パナソニックのノートパソコン・Let's noteシリーズは、初期のころからFD(フロッピーディスク)ドライブが外付けになっていました。かつては私は「FDドライブが本体内蔵になっていた方が使いやすいんだけどなあ」と思っていましたが、この設計コンセプトには先見の明があったと思います。
昨今ではFDの重要性が低くなってきました。マウスやPCカードなどの周辺装置に添付されているドライバソフトの媒体にはCD-ROMが使われることが多くなっています。また、CD-ROMドライブ内蔵のパソコンは、CD-ROMから起動するようにBIOS(Basic Input/Output System)を設定できるのが普通になっていますから、OSのインストールのための起動にもFDドライブは必ずしも必要でなくなっています。ノートパソコンの携帯のしやすさのためには、FDドライブは本体から追い出してしまった方が好都合です。むしろ、CD-ROMドライブが内蔵されている方が重宝です。
先ごろ、2台のWindowsパソコンが共に故障してしまい(
第52回参照)、新しく買ったのがパナソニックのCF-M1EVというノートパソコンです。薄くて軽い本体にCD-ROMドライブが内蔵され、FDドライブ(標準添付)は外付けです。

**データ一覧:**
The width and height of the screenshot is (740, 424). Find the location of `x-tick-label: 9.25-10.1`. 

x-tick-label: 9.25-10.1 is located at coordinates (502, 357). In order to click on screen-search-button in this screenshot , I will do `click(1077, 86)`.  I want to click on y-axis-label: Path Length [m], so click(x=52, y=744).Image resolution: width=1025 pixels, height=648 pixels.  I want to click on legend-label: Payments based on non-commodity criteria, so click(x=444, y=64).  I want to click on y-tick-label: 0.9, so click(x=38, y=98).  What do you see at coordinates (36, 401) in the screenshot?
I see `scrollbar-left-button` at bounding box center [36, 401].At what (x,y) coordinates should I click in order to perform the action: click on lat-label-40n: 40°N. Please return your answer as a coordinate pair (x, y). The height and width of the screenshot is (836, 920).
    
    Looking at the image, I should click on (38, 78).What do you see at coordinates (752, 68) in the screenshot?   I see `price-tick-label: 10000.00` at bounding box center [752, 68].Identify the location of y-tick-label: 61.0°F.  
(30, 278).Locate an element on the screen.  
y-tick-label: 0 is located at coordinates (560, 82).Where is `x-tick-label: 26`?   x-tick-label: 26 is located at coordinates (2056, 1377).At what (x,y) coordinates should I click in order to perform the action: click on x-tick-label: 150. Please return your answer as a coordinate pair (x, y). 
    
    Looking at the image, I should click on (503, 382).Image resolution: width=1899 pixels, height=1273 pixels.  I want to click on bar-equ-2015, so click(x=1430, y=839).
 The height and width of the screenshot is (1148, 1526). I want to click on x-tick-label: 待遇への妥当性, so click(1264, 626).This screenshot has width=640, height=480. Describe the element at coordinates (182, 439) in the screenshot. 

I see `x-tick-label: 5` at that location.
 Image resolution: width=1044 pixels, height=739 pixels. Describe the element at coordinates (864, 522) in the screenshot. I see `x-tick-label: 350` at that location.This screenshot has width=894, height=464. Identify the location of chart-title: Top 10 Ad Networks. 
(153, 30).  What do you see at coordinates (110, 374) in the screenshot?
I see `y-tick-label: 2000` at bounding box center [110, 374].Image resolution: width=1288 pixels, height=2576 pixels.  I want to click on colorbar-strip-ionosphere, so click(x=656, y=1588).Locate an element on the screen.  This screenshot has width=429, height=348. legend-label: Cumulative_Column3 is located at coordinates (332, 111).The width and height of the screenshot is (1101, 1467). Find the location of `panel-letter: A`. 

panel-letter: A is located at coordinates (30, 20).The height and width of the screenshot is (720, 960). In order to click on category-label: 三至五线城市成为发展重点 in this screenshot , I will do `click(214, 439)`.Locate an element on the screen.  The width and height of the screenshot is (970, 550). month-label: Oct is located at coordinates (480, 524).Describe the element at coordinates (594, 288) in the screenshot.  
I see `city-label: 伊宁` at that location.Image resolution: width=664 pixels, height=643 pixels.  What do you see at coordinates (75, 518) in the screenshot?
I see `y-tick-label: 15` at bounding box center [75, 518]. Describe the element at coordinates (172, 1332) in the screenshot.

**課題内容:**
**a.** Let's noteに関する文章のうち、「パナソニックのノートパソコン」から「ブ(標準添付)は外付けです。」までを、両端の語句も含めて一字一句そのまま書き写してください。
**b.** Let's noteに関する文章で、新しく購入したノートパソコンの型番は何ですか?
**c.** Let's noteに関する文章の最後の文の後に続く内容を書いてください。

**期待される結果:**
**a.**
パナソニックのノートパソコン・Let's noteシリーズは、初期のころからFD(フロッピーディスク)ドライブが外付けになっていました。かつては私は「FDドライブが本体内蔵になっていた方が使いやすいんだけどなあ」と思っていましたが、この設計コンセプトには先見の明があったと思います。
昨今ではFDの重要性が低くなってきました。マウスやPCカードなどの周辺装置に添付されているドライバソフトの媒体にはCD-ROMが使われることが多くなっています。また、CD-ROMドライブ内蔵のパソコンは、CD-ROMから起動するようにBIOS(Basic Input/Output System)を設定できるのが普通になっていますから、OSのインストールのための起動にもFDドライブは必ずしも必要でなくなっています。ノートパソコンの携帯のしやすさのためには、FDドライブは本体から追い出してしまった方が好都合です。むしろ、CD-ROMドライブが内蔵されている方が重宝です。
先ごろ、2台のWindowsパソコンが共に故障してしまい(
第52回参照)、新しく買ったのがパナソニックのCF-M1EVというノートパソコンです。薄くて軽い本体にCD-ROMドライブが内蔵され、FDドライブ(標準添付)は外付けです。

**b.** CF-M1EVです。

**c.**
さて、このほど息子にもパソコンを買ってやりました。富士通のFMV-NJ4/45Dというノートパソコンです。ディスプレイがさほど細かくない(800×600ドット)ものの、DVD-ROMドライブ(もちろんCD-ROMも読める)内蔵で売価が20万円を切る安さ。DVDのビデオソフトを買った時に息子のパソコンを借りることをもくろんで選びました。(^^)
この機種では、FDドライブに対する割り切りはLet's noteシリーズよりもさらに徹底していて、USB(Universal Serial Bus)インタフェースの外付けで別売(標準価格12,000円)になっています。私はそれを買いませんでした。最近買った無線LANにこのパソコンを接続することにしていて、その無線LANのPCカードのドライバはCD-ROMで添付されています。LANにつながってしまえば、もしFDが必要になっても、CF-M1EVのFDドライブをLAN経由で共有すればよいと考えたのです。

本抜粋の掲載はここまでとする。